§ Document passage:
--- START ---
The government official acknowledged the difficulties. Speaking to Reuters on condition of anonymity, he said: "As we all know, some regions are fragile in view of the vastness of the country and the presence of huge quantities of arms."
Among the issues being disputed is determining who will replace those who held power under Gaddafi, and who might be punished or otherwise held accountable for past abuses.
Many Libya watchers urge caution, however, in branding any of those competing groups as "Gaddafi loyalists," and few see any real threat of the late leader's exiled sons, or Saif al-Islam who is being held captive by pro-NTC fighters in the town of Zintan, becoming a focus for a fight back by the old guard.
Rather, the label "pro-Gaddafi" has tended to be applied to adversaries by groups keen to undermine their rivals' cause:
"We should be cautious regarding reports of Gaddafi loyalists," Libya expert Lacher said. "This may be one local party to the conflict trying to get other forces to intervene by painting its adversaries as pro-Gaddafi."
During clashes between rival militias since "liberation" was declared in October, Reuters journalists have often been told by both sides in various disputes that they are aligned with the NTC and are fighting the remnants of Gaddafi's troops.
--- END ---
§ Source data:
--- START ---
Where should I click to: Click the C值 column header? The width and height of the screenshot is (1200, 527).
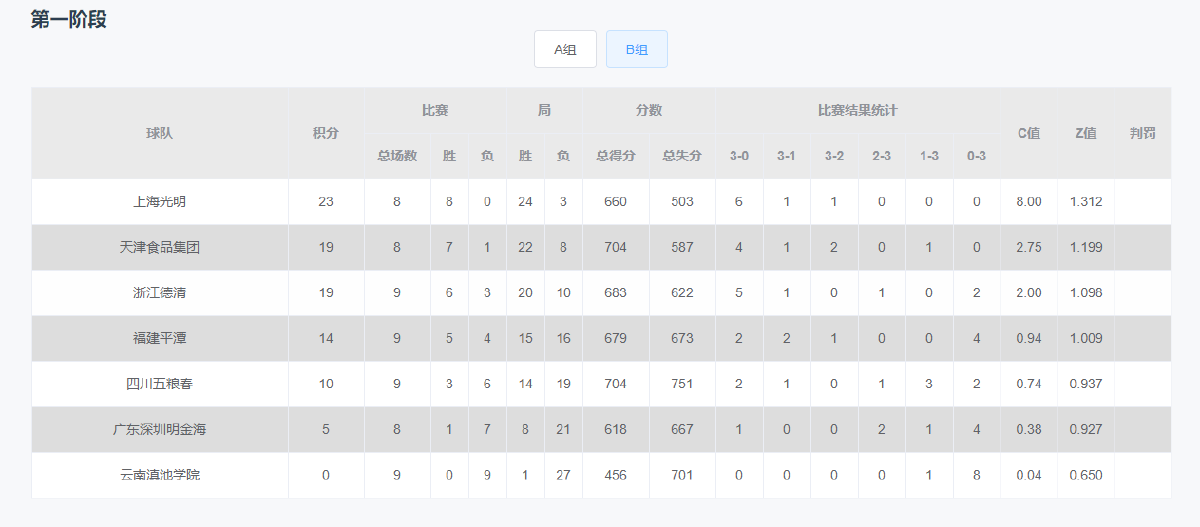(1029, 133)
--- END ---
§ Task list:
1. In the passage on Libya's post-Gaddafi disputes, where is Saif al-Islam being held captive?
2. Echo everything in the Libya passage from "Among the issues" down to "the old guard.".
3. Carry on the passage about rival groups in post-Gaddafi Libya from the point where it stops.

§ Solved tasks:
1. In the town of Zintan, by pro-NTC fighters.

2.
Among the issues being disputed is determining who will replace those who held power under Gaddafi, and who might be punished or otherwise held accountable for past abuses.
Many Libya watchers urge caution, however, in branding any of those competing groups as "Gaddafi loyalists," and few see any real threat of the late leader's exiled sons, or Saif al-Islam who is being held captive by pro-NTC fighters in the town of Zintan, becoming a focus for a fight back by the old guard.

3.
Though there are those among the six million Libyans who yearn for the old days, and there is pro-Gaddafi graffiti in Bani Walid, as well as boisterous children ready to yell "Only Gaddafi!" at foreign journalists, many regard that as largely evidence of irritation with the NTC than of a serious threat to turn the clock back on Libya's "Arab Spring" revolution.
LOCAL PRIDE
Mustafa Fetouri, an academic and writer who comes originally from Bani Walid, saw this week's violence there as a matter of local pride, notably among elders of the Warfalla tribe, who felt ill used by the incoming powers in Tripoli - even though many Warfalla clansmen fought for the NTC during the war.
"It's tribal dignity not necessarily in support of the old regime," Fetouri told Reuters. "The (NTC's) goal is to teach the Warfalla a lesson ... It will be bloody and fruitless."
Many townspeople were keeping indoors on Tuesday, although markets were being held and life seemed relatively normal. Handfuls of armed local men manned checkpoints out the edges of the town, which sits in a desert ravine that proved hard for NTC forces to take during the fighting last September and October.
The fighters themselves were distinguishable from the motley forces loyal to the interim government only in that they did not wear the laminated identity badges distributed to NTC militiamen. They carried the same automatic rifles and drove the same pick-up trucks mounted with anti-aircraft guns that became the emblem of the chaotic war against Gaddafi's army.
Potential adversaries from men who describe themselves as part of the NTC's "national army" sat by the road closer to Tripoli. "We have received no orders to enter Bani Walid," said Mohammed al-Ajali, who said his unit had been sent there from eastern Libya on Monday to deal with the trouble in the town.
He had little patience for the protestations of the townsfolk that they were not counter-revolutionaries: "The solution for Bani Walid is to disarm them," Ajali said.
"I think 75 percent are Gaddafi supporters."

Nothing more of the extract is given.